Today, I finished reading the second book for my online book club, “The Happiness Project: Or, Why I Spent a Year Trying to Sing in the Morning, Clean My Closets, Fight Right, Read Aristotle, and Generally Have More Fun” by Gretchen Rubin. There are a number of things I am excited about having just finished this book:
- I have finished my second book for the year!
- I completed the book a few days early to be able to discuss it for the book club meeting
- I have a lot of things rattling in my head regarding the topics Rubin covered in this book that I want to do something about.
Thanks to Life as Mom’s, Jessica Fisher, I had a handy-dandy “Reading Notes” paper stuck inside the book so I could write down quotes from the book that stuck out to me.
Here are some of them:
- Page 92, “The aspect of parenthood that intimidated me most was its irreversibility. Spouse, job, work, location- most of the big decisions in life can be reconsidered. Change might be difficult and painful, but it’s possible. But a baby is different. A baby is irrevocable. Once Eliza [her daughter] was born, however, I never gave another thought to the irreversibility of parenthood.” Rubin writes that children bring a fog happiness. Something you can feel, but it can’t really be explained or captured. I enjoyed reading her thoughts on “before” parenthood.
- Rubin talks a lot about “Being Gretchen.” I thought about what does it mean to Be Malisa. This is something I want to discover and embrace.
- Page 152, “‘Mere exposure effect’…the more often you see a person, the more intelligent and attractive you’ll find that person.” So true!
- Pages 176-178, “Hedonic treadmill - spending doesn’t necessarily produce happiness.” This goes hand-in-hand with Anthony and my decision to become debt free. The feeling of being enslaved to debt certainly makes this principle even more astounding.
- Page 179, “It’s easy to make the mistake of thinking that if you have something you love or there’s something you want, you’ll be happier with more.”

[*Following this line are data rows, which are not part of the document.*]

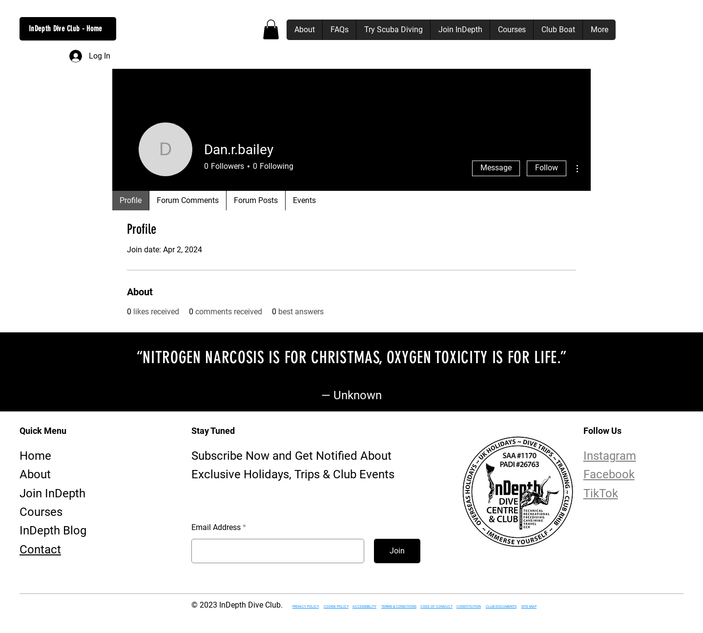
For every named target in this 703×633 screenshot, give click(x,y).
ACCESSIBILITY (364, 607)
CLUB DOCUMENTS (501, 607)
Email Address (216, 527)
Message (496, 167)
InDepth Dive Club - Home (66, 28)
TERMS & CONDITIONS (398, 607)
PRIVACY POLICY (305, 607)
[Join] (397, 551)
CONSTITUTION (468, 607)
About (35, 474)
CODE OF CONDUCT (436, 607)
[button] (271, 30)
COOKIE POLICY (336, 607)
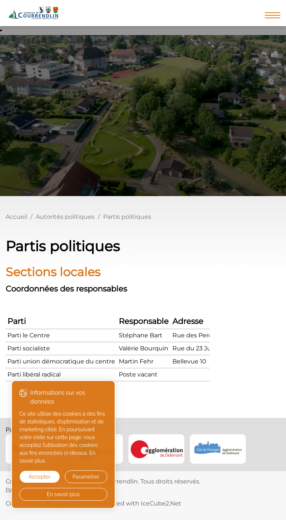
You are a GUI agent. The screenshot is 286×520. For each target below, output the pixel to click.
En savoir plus (63, 494)
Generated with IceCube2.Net (137, 503)
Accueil (16, 216)
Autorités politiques (65, 216)
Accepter (40, 477)
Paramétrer (86, 477)
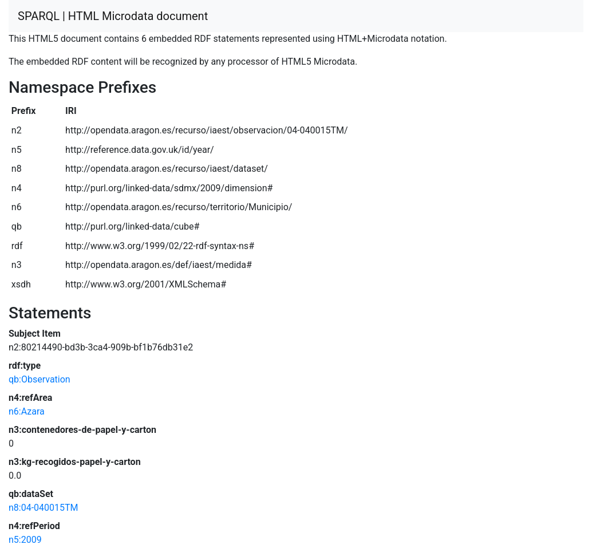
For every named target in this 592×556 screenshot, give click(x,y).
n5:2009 (25, 539)
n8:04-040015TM (43, 507)
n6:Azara (27, 411)
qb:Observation (39, 379)
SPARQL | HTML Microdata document (113, 16)
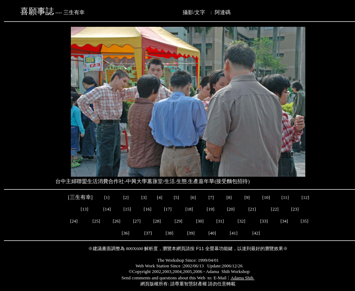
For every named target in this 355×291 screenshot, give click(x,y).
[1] (107, 197)
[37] (148, 233)
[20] (231, 209)
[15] (126, 209)
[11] (285, 197)
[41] (234, 233)
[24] (74, 221)
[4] (159, 197)
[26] (116, 221)
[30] (200, 221)
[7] (211, 197)
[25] (96, 221)
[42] (256, 233)
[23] (295, 209)
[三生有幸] (81, 197)
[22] (275, 209)
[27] (137, 221)
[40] (212, 233)
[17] (168, 209)
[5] (176, 197)
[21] (252, 209)
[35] (304, 221)
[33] (264, 221)
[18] (189, 209)
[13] (84, 209)
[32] (242, 221)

- Page 185, “It’s certainly true in my household that spending out [not expecting payback] creates a wealth of tenderness while calculation and score keeping build resentment.” I loved Rubin’s thoughts on this topic. It helped me realize that what I do for someone else matters and doesn’t just affect them, but myself also. I think this mirrors the Golden Rule: Do unto others what you would have them do unto you.
- Page 223, I also liked the portion about “Do what you do.” She says, “What you enjoyed doing as a ten-year-old, or choose to do on a free Saturday afternoon is a strong indication of your passion.” Herein lies a challenge for me, what do I like to do? Discovering what I like, not wishing I liked something else, is what I want to figure out.
- Page 260, “As a way to help myself stay serene and cheerful, I resolved to discipline myself to direct my thoughts away from subjects that made me angry or irritable.” WOW! This is a concept I am already trying to implement and keep on practicing. A great example is talk radio…if I’m finding that my blood is boiling, it is probably an indicator that it is NOT a source of happiness. Change the channel and steer clear!
- Page 269, “Enthuisiasm is a form of social courage.” How true. I was reminded of how someone very dear to me, my mom, has always been accused of being too Pollyanna-like. But her choosing to be happy and play the “glad game” is harder than the opposite, being a grumpy, angry person.
- Page 270, “[It is] easy to be heavy; hard to be lighthearted.”
Overall, I really liked this book. I would like to start my own “Happiness Project,” but I’m not sure when I will start or how it will look. One thing I was reminded of so eloquently in the book was the things we do every day matter more than the things we do once in a while. Thanks, Gretchen, for a wonderful book.